To answer your question about whether the widget actually uses the insert and delete methods: the methods on the actual underlying widget are what the default bindings use, so overriding them in a subclass has no effect. You would need to redo all the default bindings for that to work. It's doable, but a lot of work.
Unfortunately, this is one area where programming in Tcl really shines, because you can simply disable the insert and delete commands of the widget. Of course, you can do that directly in Tkinter also since ultimately it runs tcl code to do everything, but that would involve writing some tcl code which is not a very good solution from the perspective of a Python coder.
I think the best solution is to use the disabled state, then add in just enough bindings to do what you want.

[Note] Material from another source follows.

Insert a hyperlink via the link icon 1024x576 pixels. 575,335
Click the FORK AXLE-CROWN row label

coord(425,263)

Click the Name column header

Here's a simple example that works by explicitly setting focus on a mouse button click. With this code I'm able to click and swipe to select a region, or double- or triple-click to select words and lines:
import Tkinter as tk
class SampleApp(tk.Tk):
def __init__(self, *args, **kwargs):
tk.Tk.__init__(self, *args, **kwargs)
self.text = tk.Text(width=40, height=20)
self.text.bind("<1>", self.set_focus)
self.text.insert("end", "\n".join(dir(tk.Tk)))
self.text.configure(state="disabled")
self.text.pack(fill="both", expand=True)
def set_focus(self, event):
'''Explicitly set focus, so user can select and copy text'''
self.text.focus_set()
if __name__ == "__main__":
app = SampleApp()
app.mainloop()
#BryanOakley It took me a while to test your suggestion since I have no Mac.
Unfortunately Mac implementation of Python is buggy.
I've added focus, ie my disable function which I call after creating a window and inserting text, now calls first:
self.txt['state'] = 'disabled'
and then
self.txt.focus_set()
Which is what I think you've suggested.
It "kind of" worked. Ie: when selecting text (click and drag or double-click) highlighting works most of the time. Python must have some bad memory references or such bugs: Sometimes highlighting doesn't work at first, then it starts working (in the same window) after more clicking. Sometimes when program is invoked it works right of the bat. Sometimes selecting with Shift-rightArrow key will work but selecting with the mouse will not. Then starts working again. Or it will work fine in one window but not in another one (both of the same class), then starts working in all windows...etc...
The good thing is that adding focus did not affect badly Windows (ie all works fine as without focus.
I guess at this point I will just hope that future/next release of Python for Mac will fix those bugs..
BTW, it seems that Mac is a bit of an orphan for Python. Implementation is much uglier then for Windows. I mean the fonts look worse, the buttons, etc.. Or it could be due to different screen resolutions and Python ports that poorly account for those. Not sure
Anyway. Thank you for your help and suggestion to use focus for Mac.